What needs to be done —
Continue the critique of the Christian Science article below, starting right after its last line.

Passage for review —
* * * * * * * * *

Speaking neutrally does not mean disinterestedly. It is written in a historical tone of a disinterested research scientists.
- Make it present tense.
"redefines Christian vocabulary" is harsh, and then later fails to employ it, resulting in misrepresentations like "principle" instead of "Principle".
"Eddy saw God not as a person, but as a principle ..."
- Say divine Principle.
Last paragraph has a lack of citations.
Last paragraph is emblematic of too much focus on Eddy:
Eddy's philosophy was dogmatic and sectarian; Eddy saw her views as a final revelation, whereas New Thoughters believed revelation to be unfolding.[18] She also differed with her idea of malicious animal magnetism (that people can be harmed by the bad thoughts of others), introducing an element of fear that was absent from the New Thought literature. Most significantly, unlike New Thought, Eddy dismissed the material world as an illusion, rather than as merely subordinate to Mind, leading her to reject the use of medicine, or materia medica, and making Christian Science the most controversial of the metaphysical groups. Reality for Eddy was purely spiritual.
- Impersonalize it.

* * * * * * * * *

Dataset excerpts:
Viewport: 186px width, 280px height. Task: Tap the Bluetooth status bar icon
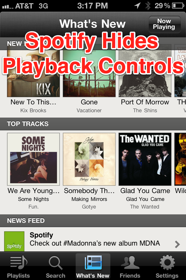pos(148,5)
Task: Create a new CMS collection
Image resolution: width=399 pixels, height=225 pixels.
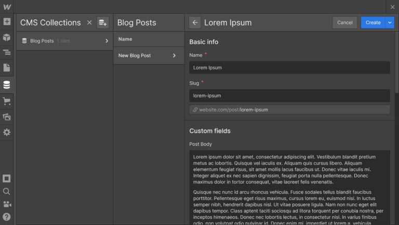Action: [103, 22]

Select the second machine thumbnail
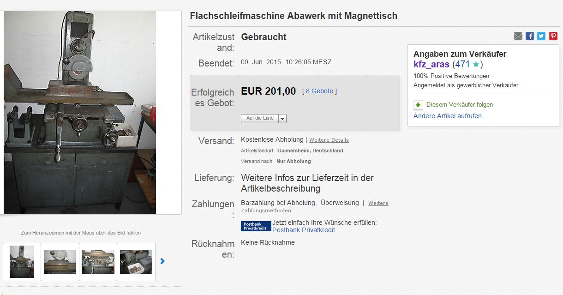click(x=60, y=262)
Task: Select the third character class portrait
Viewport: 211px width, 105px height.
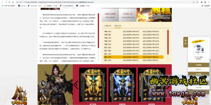Action: [43, 99]
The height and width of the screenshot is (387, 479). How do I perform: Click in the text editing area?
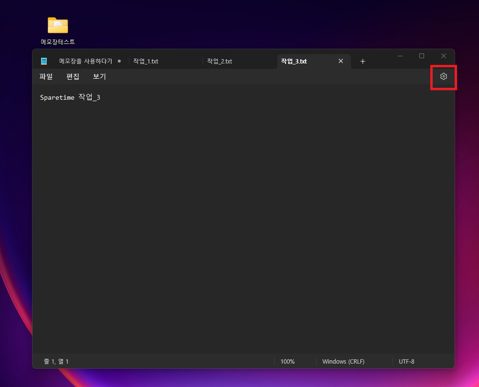239,191
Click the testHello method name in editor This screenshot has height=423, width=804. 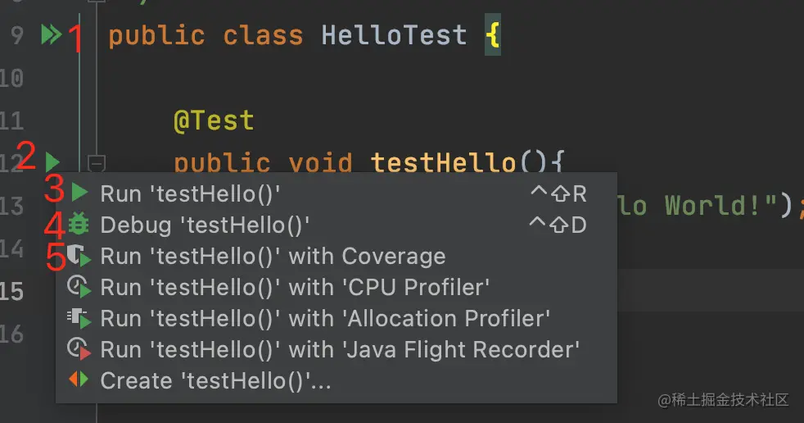click(443, 162)
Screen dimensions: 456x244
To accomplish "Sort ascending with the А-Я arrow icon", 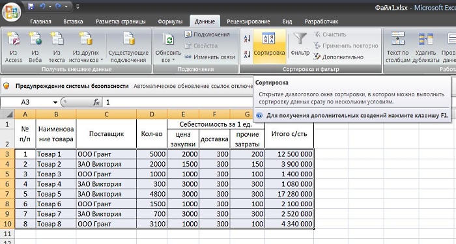I will click(247, 38).
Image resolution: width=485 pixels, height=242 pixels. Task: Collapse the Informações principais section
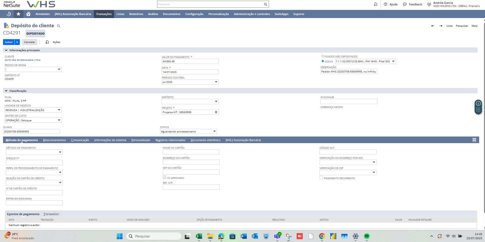[x=6, y=50]
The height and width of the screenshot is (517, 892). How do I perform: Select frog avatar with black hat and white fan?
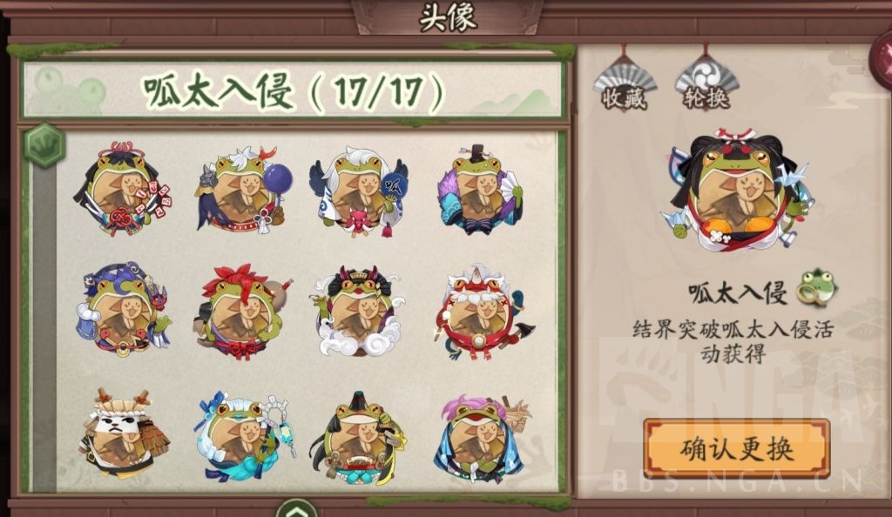[x=481, y=191]
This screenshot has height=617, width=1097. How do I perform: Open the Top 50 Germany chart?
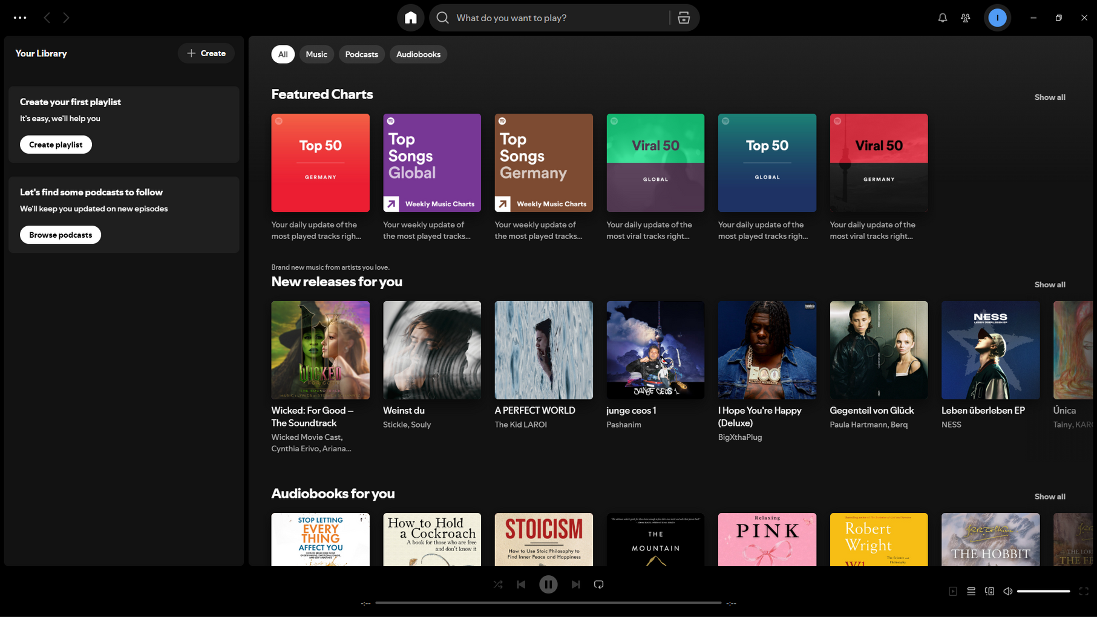click(320, 163)
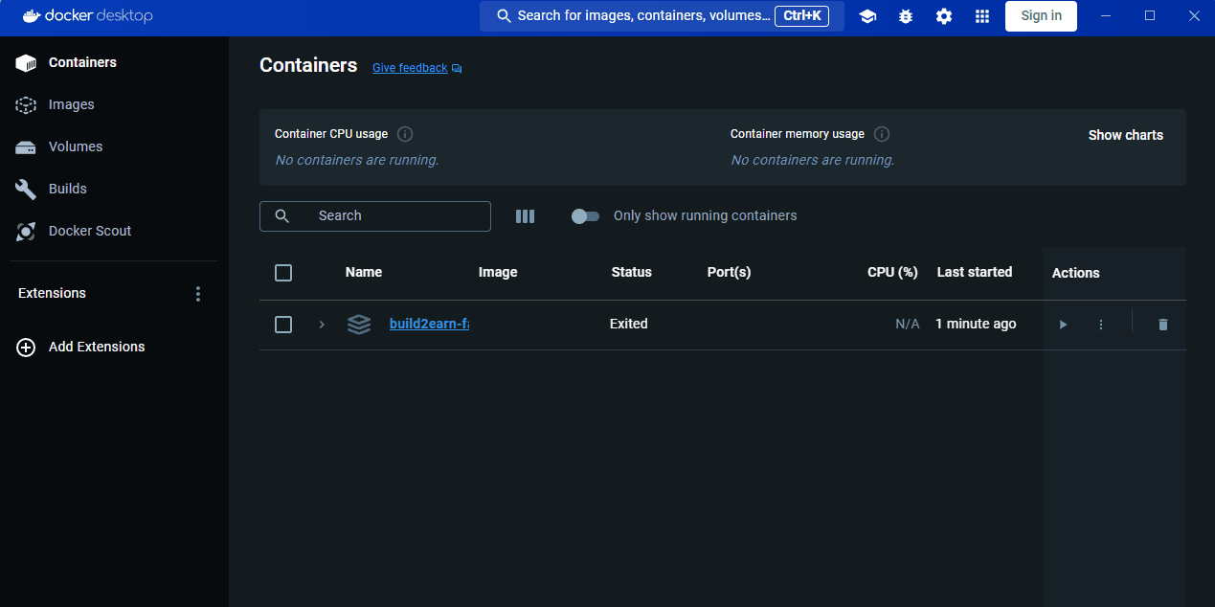This screenshot has height=607, width=1215.
Task: Click the Sign in button
Action: [1041, 15]
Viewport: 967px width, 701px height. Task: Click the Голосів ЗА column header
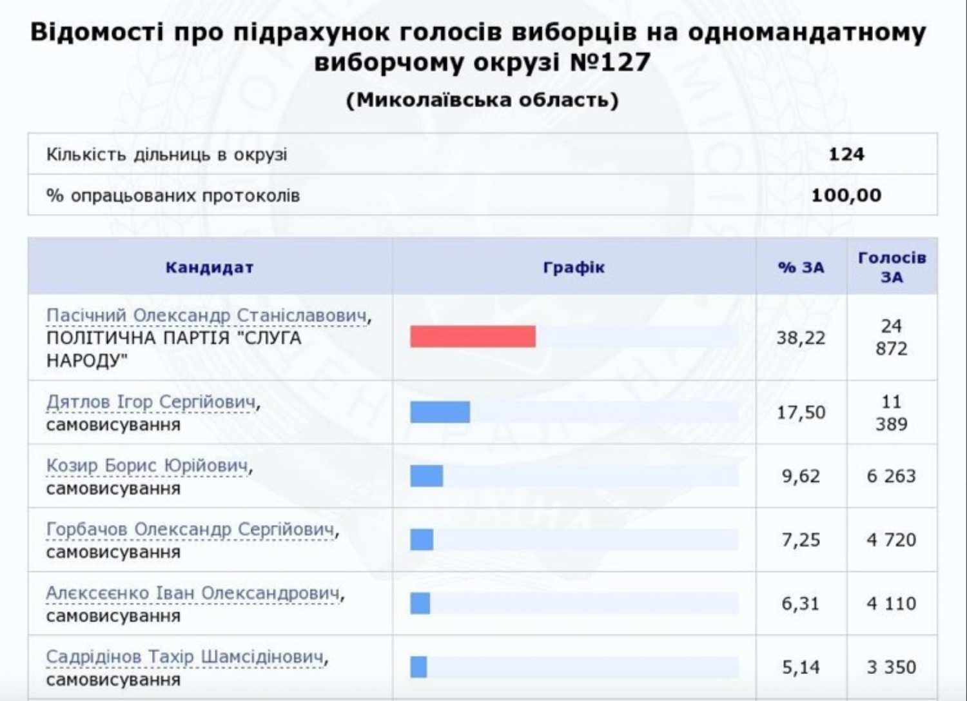point(892,267)
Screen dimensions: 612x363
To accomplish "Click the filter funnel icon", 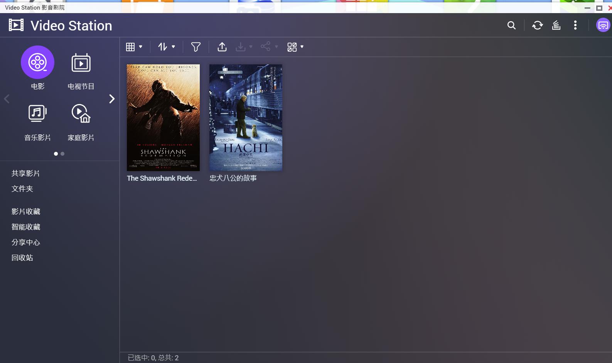I will [196, 47].

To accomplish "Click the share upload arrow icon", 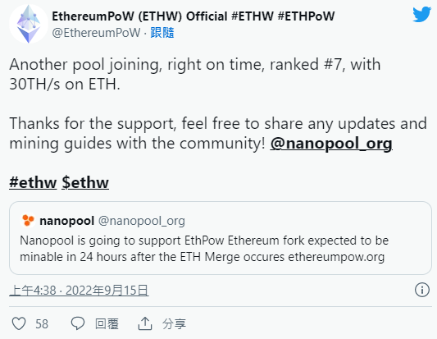I will coord(145,323).
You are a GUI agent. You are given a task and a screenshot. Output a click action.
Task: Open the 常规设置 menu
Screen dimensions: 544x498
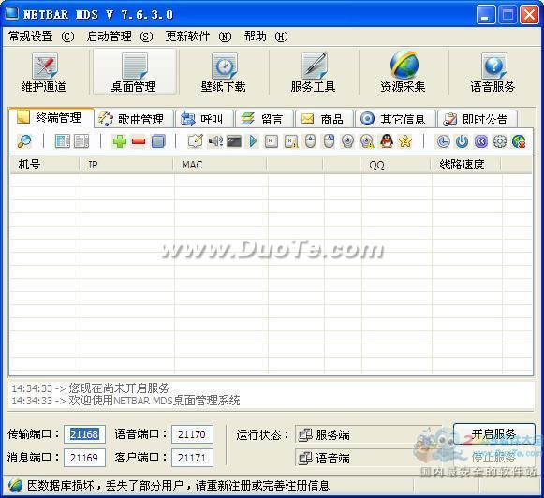41,37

* * * * * * * * *

Your response —
- Yes. This reads like it was taken almost entirely from Charles Braden, UMC minister with strong NTh sympathies and historian of NTh. (NTh, I think, has evolved in some quarters to be more friendly towards CS (and prob vice-versa), but NTh still doesn't accept special revelation or MBE as revelator.) And no citations! Can be seriously improved.
This empty section should not be empty.
2/3 of the content is in the sub-sections. That's too much.
This empty section should not be empty.
Birth sounds like it's going to be about the birth of MBE (and/or PPQ).
- Rename: Origins or Beginnings.
- It was just renamed.
- Include here a section called "Scriptures" or "Sacred Texts."
Too many controversies in this section.
- mv all material to a Controversies section, to also receive new material balancing representation, all the while keeping it all basic
- or mv some material, leaving a brief sketch of the controversy
- or keep 'em separated. Move 'em out to MBE or down to Criticisms.
Too wordy. Overemphasizes MBE bio.
- Link out information
- mv to MBE article.
- condense to what can focus on CS. Emphasis here should be specifically on religious/church development and not her biography.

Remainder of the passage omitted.